## SERIE DE EJERCICIOS
a. Responde estas preguntas a partir del texto sobre la alarma de la moto:
(i) ¿Qué modelo de moto tiene el autor?
(ii) ¿Qué vio salir del módulo de la alarma?
(iii) ¿Para qué día le dio turno el agente oficial?
b. Transcribe textualmente el fragmento del texto sobre la alarma de la moto que va desde "Pero hoy a la" hasta "puedo llevar andando.", ambos incluidos.

# Problema Alarma PST moto



## marcoab (Oct 5, 2007)

Hola, es la primera que escribo en foro.
Resulta que en mi moto una DR350Se tengo una alarma PST MPS100 GII hace algo menos de 2 años, hasta la fecha siempre anduvo 10 puntos.
Pero hoy a la mañana cuando llego al laburo y paro la moto queda encendido el guiño derecho (sin guiñar) lo que me pareció rarisimo ya que nunca hizo nada parecido, asi que enseguida saco la cacha para desconectar el fusible y veo que el modulo de la alarma largaba humo por lo que lo desconecte en forma inmediata (despues de pelear un rato con un precinto, suerte que tenia a mano una tijera) 
La instalacion de la moto esta bien y funciona todo, pero al no estar conectado el modulo de la alarma no arranca, ya me contacte con el agente oficial pero me dieron turno recien para el lunes.
Mi duda es si se puede puentear algun cable en la ficha para que la moto arranque asi me la puedo llevar andando.

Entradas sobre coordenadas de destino
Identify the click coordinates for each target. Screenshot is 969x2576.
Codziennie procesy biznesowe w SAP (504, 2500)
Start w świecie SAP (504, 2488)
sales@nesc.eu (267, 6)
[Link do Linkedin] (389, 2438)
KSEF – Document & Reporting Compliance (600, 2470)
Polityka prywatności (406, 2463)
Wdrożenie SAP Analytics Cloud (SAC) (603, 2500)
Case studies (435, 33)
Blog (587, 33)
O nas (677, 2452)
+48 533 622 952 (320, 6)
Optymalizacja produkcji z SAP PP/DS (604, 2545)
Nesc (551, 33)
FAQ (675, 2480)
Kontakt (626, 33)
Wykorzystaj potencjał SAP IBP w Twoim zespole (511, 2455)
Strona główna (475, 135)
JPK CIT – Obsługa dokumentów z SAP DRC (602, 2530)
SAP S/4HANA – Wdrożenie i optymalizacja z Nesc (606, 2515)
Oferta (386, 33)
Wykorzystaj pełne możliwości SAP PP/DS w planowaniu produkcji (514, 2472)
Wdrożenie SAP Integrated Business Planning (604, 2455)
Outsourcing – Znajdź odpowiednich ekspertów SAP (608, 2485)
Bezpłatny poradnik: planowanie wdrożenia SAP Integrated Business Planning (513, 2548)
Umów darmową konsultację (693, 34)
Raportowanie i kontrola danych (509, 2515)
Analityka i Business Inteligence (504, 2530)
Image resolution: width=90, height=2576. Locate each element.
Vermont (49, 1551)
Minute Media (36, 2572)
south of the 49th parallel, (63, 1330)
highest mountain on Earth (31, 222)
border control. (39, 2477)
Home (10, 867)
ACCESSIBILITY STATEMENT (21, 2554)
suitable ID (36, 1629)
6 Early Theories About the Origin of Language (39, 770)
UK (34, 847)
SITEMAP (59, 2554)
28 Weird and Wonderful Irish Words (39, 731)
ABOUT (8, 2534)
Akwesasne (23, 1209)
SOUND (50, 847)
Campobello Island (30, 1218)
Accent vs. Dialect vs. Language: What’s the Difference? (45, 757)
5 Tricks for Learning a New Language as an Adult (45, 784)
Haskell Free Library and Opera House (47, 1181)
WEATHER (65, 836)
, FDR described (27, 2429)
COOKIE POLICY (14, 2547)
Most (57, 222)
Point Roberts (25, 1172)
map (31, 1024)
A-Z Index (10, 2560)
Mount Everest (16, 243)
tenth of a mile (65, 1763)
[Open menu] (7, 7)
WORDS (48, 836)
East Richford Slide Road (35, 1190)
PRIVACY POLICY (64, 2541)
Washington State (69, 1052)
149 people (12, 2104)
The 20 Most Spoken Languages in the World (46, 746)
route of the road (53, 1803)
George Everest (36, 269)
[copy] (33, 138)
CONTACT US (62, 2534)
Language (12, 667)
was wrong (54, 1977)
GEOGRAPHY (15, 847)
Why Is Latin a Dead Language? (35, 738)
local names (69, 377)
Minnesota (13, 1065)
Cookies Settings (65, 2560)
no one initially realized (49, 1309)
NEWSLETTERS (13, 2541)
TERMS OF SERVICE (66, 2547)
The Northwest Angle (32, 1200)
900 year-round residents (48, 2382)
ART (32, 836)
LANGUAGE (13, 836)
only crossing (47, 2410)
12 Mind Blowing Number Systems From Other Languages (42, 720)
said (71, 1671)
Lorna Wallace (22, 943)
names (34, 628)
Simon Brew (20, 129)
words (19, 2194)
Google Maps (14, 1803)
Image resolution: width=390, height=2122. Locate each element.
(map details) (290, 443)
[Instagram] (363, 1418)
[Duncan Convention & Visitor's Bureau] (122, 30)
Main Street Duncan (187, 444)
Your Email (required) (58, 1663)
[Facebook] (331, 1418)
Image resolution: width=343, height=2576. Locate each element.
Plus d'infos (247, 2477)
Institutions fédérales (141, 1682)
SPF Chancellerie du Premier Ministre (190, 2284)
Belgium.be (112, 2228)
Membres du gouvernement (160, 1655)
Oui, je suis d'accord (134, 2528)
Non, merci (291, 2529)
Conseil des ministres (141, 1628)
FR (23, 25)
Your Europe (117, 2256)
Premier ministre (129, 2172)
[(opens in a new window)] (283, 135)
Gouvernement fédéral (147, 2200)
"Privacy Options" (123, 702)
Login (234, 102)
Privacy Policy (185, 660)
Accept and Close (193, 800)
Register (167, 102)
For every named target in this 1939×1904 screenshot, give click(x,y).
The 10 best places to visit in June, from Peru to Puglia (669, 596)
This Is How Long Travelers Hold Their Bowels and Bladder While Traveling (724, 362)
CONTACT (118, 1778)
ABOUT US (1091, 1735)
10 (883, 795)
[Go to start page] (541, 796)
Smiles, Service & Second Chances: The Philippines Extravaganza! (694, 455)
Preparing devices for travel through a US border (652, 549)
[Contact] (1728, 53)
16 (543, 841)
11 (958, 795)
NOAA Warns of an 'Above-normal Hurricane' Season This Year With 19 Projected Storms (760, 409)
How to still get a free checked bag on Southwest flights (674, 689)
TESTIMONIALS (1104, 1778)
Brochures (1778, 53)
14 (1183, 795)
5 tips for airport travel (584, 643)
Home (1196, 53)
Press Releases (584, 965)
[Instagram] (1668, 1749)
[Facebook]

## RESPUESTAS
a.
(i) El autor tiene una DR350Se.
(ii) Vio que del módulo de la alarma salía humo.
(iii) El agente oficial le dio turno para el lunes.

b.
Pero hoy a la mañana cuando llego al laburo y paro la moto queda encendido el guiño derecho (sin guiñar) lo que me pareció rarisimo ya que nunca hizo nada parecido, asi que enseguida saco la cacha para desconectar el fusible y veo que el modulo de la alarma largaba humo por lo que lo desconecte en forma inmediata (despues de pelear un rato con un precinto, suerte que tenia a mano una tijera) 
La instalacion de la moto esta bien y funciona todo, pero al no estar conectado el modulo de la alarma no arranca, ya me contacte con el agente oficial pero me dieron turno recien para el lunes.
Mi duda es si se puede puentear algun cable en la ficha para que la moto arranque asi me la puedo llevar andando.